WHAT THE TASK ASKS:
Pull out every line of the material that contains the word "perform", and copy each one in full.

Word and element pointing entries:
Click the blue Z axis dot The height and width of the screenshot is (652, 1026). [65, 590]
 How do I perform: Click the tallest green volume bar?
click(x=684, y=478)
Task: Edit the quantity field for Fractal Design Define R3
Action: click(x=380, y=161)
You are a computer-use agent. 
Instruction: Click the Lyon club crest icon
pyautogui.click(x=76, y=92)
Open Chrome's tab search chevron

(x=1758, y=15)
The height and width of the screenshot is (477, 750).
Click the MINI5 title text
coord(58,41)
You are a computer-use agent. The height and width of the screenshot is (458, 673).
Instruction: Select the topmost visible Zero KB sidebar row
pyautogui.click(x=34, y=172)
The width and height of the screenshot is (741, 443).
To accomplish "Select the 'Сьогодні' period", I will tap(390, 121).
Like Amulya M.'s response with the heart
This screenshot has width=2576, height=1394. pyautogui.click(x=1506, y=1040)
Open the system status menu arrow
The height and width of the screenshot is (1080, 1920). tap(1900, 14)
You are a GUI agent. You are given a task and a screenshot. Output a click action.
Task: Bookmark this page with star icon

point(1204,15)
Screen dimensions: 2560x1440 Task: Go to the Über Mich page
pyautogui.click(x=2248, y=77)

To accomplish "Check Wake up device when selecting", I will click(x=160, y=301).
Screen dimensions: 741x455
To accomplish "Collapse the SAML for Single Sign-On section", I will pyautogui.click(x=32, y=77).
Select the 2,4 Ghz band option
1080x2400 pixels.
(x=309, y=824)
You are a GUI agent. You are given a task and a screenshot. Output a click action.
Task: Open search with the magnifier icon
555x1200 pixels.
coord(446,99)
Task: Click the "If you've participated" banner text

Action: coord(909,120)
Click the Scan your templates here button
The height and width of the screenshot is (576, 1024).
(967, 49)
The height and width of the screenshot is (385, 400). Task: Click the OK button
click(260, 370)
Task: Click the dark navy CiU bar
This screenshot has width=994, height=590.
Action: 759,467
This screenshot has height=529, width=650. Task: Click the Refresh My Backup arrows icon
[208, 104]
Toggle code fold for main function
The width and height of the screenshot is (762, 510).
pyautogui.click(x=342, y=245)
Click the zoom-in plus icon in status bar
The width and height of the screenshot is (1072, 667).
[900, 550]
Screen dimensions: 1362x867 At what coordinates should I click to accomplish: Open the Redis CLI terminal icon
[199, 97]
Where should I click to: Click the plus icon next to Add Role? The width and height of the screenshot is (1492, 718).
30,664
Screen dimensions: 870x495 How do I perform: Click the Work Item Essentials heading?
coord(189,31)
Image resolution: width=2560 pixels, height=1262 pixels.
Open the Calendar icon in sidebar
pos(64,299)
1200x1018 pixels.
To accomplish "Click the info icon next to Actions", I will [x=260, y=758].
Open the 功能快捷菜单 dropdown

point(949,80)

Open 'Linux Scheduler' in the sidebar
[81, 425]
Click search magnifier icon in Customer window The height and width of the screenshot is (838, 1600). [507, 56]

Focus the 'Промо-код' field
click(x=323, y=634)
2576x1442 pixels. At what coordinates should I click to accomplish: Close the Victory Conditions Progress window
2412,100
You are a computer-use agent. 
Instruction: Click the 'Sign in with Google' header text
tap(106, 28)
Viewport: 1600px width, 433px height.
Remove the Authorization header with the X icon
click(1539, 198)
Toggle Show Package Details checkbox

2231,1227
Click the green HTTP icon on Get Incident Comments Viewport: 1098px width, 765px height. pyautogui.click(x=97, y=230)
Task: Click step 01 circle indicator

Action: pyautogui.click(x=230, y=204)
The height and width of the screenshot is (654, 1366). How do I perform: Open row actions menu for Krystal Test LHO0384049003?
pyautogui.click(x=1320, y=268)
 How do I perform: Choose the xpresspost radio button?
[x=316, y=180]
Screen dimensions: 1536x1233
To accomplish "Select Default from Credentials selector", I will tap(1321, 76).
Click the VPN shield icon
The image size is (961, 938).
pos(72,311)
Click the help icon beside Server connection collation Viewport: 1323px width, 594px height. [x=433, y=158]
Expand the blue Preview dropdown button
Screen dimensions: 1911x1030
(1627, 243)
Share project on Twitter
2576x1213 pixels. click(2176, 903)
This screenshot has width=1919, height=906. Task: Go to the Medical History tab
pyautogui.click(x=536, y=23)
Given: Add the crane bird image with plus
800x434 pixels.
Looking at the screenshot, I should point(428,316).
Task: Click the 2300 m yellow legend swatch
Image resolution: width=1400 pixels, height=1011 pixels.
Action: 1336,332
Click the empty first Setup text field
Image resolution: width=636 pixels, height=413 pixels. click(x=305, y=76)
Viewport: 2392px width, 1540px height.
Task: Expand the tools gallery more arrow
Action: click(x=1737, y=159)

RESULT OF THIS TASK:
 How do I perform: Click the tallest green volume bar?
Screen dimensions: 870x495 How do I perform: Click the Work Item Essentials heading?
The height and width of the screenshot is (654, 1366). How do I perform: Open row actions menu for Krystal Test LHO0384049003?
 How do I perform: Choose the xpresspost radio button?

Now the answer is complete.